*Task statement*.
Return exactly the lines below, starting with the one that has "You are a GUI" and going on through the one that has "This screenshot has width=1568, height=764.".

*Data section*.
• • • • • • •

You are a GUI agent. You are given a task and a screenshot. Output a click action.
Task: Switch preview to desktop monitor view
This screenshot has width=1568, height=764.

• • • • • • •

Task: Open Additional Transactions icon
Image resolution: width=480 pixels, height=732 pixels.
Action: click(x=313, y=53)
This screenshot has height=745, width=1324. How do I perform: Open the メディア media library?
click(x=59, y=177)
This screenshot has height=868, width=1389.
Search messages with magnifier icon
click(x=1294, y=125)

• • • • • • •

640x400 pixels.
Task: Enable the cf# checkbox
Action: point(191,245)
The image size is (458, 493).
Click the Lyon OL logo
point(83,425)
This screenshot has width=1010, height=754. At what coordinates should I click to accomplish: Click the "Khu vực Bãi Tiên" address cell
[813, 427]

• • • • • • •

*Solution to this problem*.
You are a GUI agent. You are given a task and a screenshot. Output a click action.
Task: Switch preview to desktop monitor view
This screenshot has width=1568, height=764.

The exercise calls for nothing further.